Date of publication:

The Health Information and Quality Authority (HIQA) has published an inspection report on the foster care service operated by the Child and Family Agency (Tusla) in the Waterford Wexford service area.

HIQA is authorised by the Minister for Children and Youth Affairs under Section 69 of the Child Care Act, 1991, as amended by Section 26 of the Child Care (Amendment) Act 2011, to inspect foster care services provided by Tusla, to report on its findings to the Minister for Children and Youth Affairs and to inspect services taking care of a child on behalf of Tusla, including non-statutory providers of foster care. HIQA monitors foster care services against the 2003 National Standards for Foster Care.

As part of its 2019 and 2020 monitoring programme, HIQA is conducting inspections across all 17 Tusla service areas, focusing on six standards: the child and family social worker, assessment of children and young people, care planning and review, matching carers with children and young people, safeguarding and child protection and preparation for leaving care and adult life.

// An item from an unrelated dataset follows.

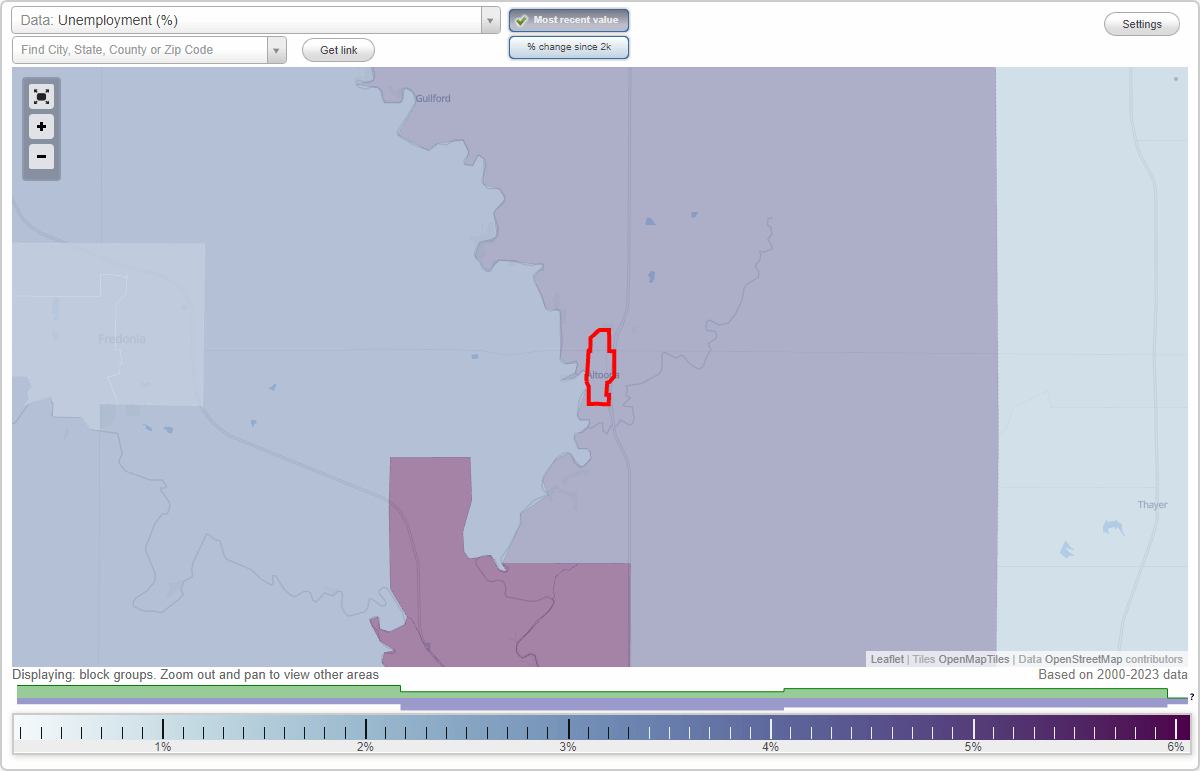
Task: Click the Fredonia area on the map
Action: (x=120, y=339)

HIQA conducted an inspection of the Waterford Wexford service area, located in Tusla’s South region, from 03 to 06 February 2020. Of the six standards assessed, one standard was compliant, two standards were substantially compliant and three standards were found to be non-compliant, all of which were identified as moderate non-compliances.

The majority of children who met or spoke with inspectors felt safe and were happy and well cared for in their placements. Children spoke warmly about their foster carers, and children who had an allocated social worker spoke positively about them.

The majority (375 of 401) of children in care in this service area had an allocated social worker and received a good service. Social work vacancies impacted on children not having a social worker and local measures had been taken in an attempt to address this.

Children were not visited by their social workers as often as they should be in line with statutory regulations. Visits were of mixed quality and the recording of them was poor. Assessments of need were carried out on all children placed in foster care and were of good quality.

Child-in-care reviews were of mixed quality and different systems for reviews were in place across the area. The number of children attending reviews was low; however, the majority of children’s views were obtained prior to the child-in-care reviews. Care plans were of good quality but not all were up to date and reviewed as required. When care plans were completed, there was good consideration of children’s care needs. Children who had complex needs and or a disability received specialist supports as required. There was good quality care planning, co-ordination of services and review of these children’s needs.

The majority of voluntary consent forms reviewed by inspectors were incomplete, out of date and not routinely reviewed. The area had not completed a review of all voluntary consent for children in care, as directed by Tusla’s national office in September 2019. The significant issues with voluntary consent agreements were escalated to the area manager following the inspection, which led to the area carrying out an audit and updating the required documents.

The recording and occurrence of staff supervision required improvement. Case management records were not always placed on the child’s record. There were significant gaps in supervision and the recording on the child’s file was not timely.

Placement plans were not completed as required. They contained limited information and were not fully completed.

Social workers put safeguarding measures in place for some children. However some children who required safety plans, did not have safety plans that included essential elements such as an assessment of the risks, and regular monitoring and reviews. 

Children’s records were missing key pieces of significant information and records were not kept up to date in line with national standards. The quality of records was judged to be in need of improvement in 42 (58%) records reviewed. There were long gaps in records, not all case notes had been uploaded in most cases and it was difficult to locate some records on the electronic system.

The majority of complaints and serious concerns were managed appropriately. However, the correct process for reporting child protection concerns and allegations and processes for the investigation of concerns were not followed or were not timely in all cases. While no children were found to be at ongoing risk at the time of the inspection, this departure from agreed processes was escalated to the area manager following the inspection.

The aftercare service provided a good quality service to children preparing to leave care. All children aged between 16 and 18 years old had been referred to the service. There were delays in allocating an aftercare worker, which in turn led to delays in assessments and aftercare plans being put in place. Assessments and aftercare plans were of good quality and focused on the child’s needs. There was very good practice noted in many cases.

Issues outlined above and other issues identified during the inspection are contained in the compliance plan, which can be found at www.hiqa.ie. The compliance plan will continue to be monitored as part of HIQA’s ongoing regulatory activity.